The German sociologist Ulrich Beck, who has died aged 70 of a heart attack, wanted to know how we can make sense of a world that appears to be unhinged. In his book The Metamorphosis of the World, to be published later this year, he uses the metaphor of a caterpillar undergoing a profound transformation in its cocoon, yet with no idea of what is taking place. Because of the environmental crisis, far-reaching technological changes and the inadequacy of modern national institutions, something similar is happening to us, but we are hardly, if at all, aware of what it consists of.

Beck held that our current state can no longer be captured through established conceptions of society or through the existing language of the social sciences. In his introduction to his new book he confesses: “I was at a loss for an answer to the simple but necessary question: ‘What is the meaning of the global events unfolding before our eyes?’’’ He addresses it with a social theory of a world that is not changing or transforming, but “metamorphosing”.

In arriving at this approach he drew on earlier ideas. His concept of “reflexive modernisation”, outlined in Risk Society: Towards a New Modernity (1986), refers to how modern living has to examine itself, by confronting the unintended side-effects of the success of industrialisation. Global risks are not simply problems that threaten the planet, but possible consequences of “industrial, techno-economic decisions” that must be understood as potentially untameable; examples include climate change, financial upheaval and the terror attacks of 9/11.

The “cosmopolitanisation” alluded to in his book Cosmopolitan Vision (2004) does not refer to the ideal of becoming a global citizen, but to the reality of enmeshed worlds. The societies of modern nations rely on what Beck called the risk contract, in which the state is supposed to protect its citizens. But the challenges of our time are such that retaining a purely national outlook results in “organised irresponsibility”.

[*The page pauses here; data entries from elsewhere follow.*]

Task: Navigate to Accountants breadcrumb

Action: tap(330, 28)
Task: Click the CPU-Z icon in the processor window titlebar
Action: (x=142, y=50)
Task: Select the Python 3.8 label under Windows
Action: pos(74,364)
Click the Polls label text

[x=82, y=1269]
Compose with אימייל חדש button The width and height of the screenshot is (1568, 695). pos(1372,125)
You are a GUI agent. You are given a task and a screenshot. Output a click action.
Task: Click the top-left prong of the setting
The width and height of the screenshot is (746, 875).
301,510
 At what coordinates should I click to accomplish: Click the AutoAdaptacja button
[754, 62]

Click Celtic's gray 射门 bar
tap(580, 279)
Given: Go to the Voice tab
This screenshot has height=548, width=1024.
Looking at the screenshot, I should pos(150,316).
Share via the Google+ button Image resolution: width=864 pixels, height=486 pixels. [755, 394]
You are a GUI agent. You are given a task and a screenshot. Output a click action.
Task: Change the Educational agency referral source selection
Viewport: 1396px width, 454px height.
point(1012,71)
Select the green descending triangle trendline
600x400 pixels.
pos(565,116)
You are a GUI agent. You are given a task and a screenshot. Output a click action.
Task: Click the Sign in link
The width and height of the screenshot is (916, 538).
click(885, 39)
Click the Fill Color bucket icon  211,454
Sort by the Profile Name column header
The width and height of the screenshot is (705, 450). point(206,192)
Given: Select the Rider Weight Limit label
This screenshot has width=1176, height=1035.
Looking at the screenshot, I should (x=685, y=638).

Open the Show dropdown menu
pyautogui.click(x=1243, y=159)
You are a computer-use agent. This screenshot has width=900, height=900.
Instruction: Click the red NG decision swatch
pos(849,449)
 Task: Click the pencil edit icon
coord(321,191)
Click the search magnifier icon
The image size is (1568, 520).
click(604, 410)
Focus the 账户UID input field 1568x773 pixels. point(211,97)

He was not arguing against the nation state, but against a view that identifies society with national society as the unquestioned frame of reference. He argued that in order to understand the world, it is not enough to explore it differently but that we must explore a different kind of world altogether; and that to construct institutions that actually work, it is not enough to reconfigure them but that we need to design them from within a different world – a “metamorphosed” world. The book due to appear was the first of many steps in which he planned to further develop this idea.

Beck was a lateral thinker, a Querdenker in German, who was at home within and committed to the discipline of sociology but refused to be confined by conventional parameters. For that he was willing to endure criticism from colleagues.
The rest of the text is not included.